In the face of this reality, how do we transition from the storyline of unlimited growth and intense capitalist competition to a storyline that calls for community union, local shared economic prosperity, and the building of a Repair Culture?

The repair Journey may begin with steps like these:

  • The region and its communities commit to being a leader in sustainability and resilience.
  • Local people hold their elected officials responsible for inaction and reward effective action.
  • We recognize that real economic pain is associated with the changes needed to mitigate and avoid the effects of sea level rise and climate change, and find ways to reduce that pain.

Revival of the Commons

Shared Management of Shared Resources

A key strategy of our Repair Culture, if it is to succeed, will be for communities to take back the commons — finding ways to manage our waterways, fisheries, pastures, forests and other local landscapes in a sustainable manner that can be productive for hundreds of years.

This means reinstituting many of the rules that people created and used in generations past to protect shared resources for future generations so that they could be harvested and shared without degrading ecosystems. [While local supervision flies in the face of 21st century trends of federal and state management, corporate exploitation, or privatization — it helps to build community resilience. Like a bank account, a farmer or fishermen never removes more from a commons ecosystem than nature can replace in a reasonable amount of time. And it is the community that ultimately benefits.]

The co-operatives model

Co-operatives in various forms (production, retail, housing, and credit) are another organizational model in which ethics are embodied and embedded, and which are vital to a functioning local Repair Culture. Co-operative principles confer greater resilience – which matches the priority for safety and security in difficult times.   Although there are no panaceas and co-ops can fail too, it is also true that co-ops have a track record of longevity and survival that is superior in many cases to private companies [that is vital in times of economic contraction and environmental turmoil.

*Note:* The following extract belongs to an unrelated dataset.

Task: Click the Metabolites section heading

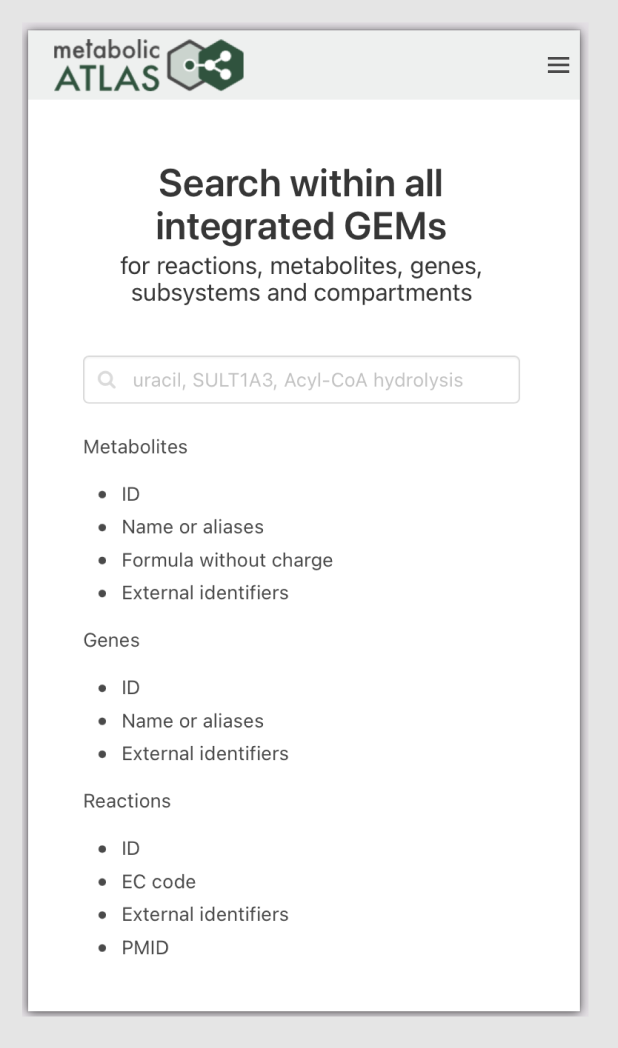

Living fully in a world of “what if”

We can move steadily away from dependence on increasingly undependable fossil fuels, giant transnational companies, and international finances. We can build energy, food, and economic redundancies into local communities to buffer them against international and national shortages and systems collapses. We can invest in our neighborhoods and our neighbors, working together to create “too small to fail” Main Street businesses, non-profits and local governments that strive in union to serve their communities and the people.

None of this will insure us totally against the dangers ahead, but preparedness as engendered in a Repair Culture, will give our communities resilience and staying power. By acting now with foresight and hard work, we can care for each other, reinvesting in people and the land, creating a future for the Hudson Valley.

We can create organizational and institutional structures that are sustainable, endowed with ethical values that serve all citizens not only a privileged elite. In our Hudson Valley Repair Culture, the emphasis will not be on blind, reckless progress at all cost, but on the creation of an equitable society that avoids resource depletion while fostering slow growth, and most importantly, hope for everyone, including the most vulnerable people and species.

Ultimately, the journey begins simply, with the joining of hands; the breaking of bread; and in taking a first step together, in your community or in mine.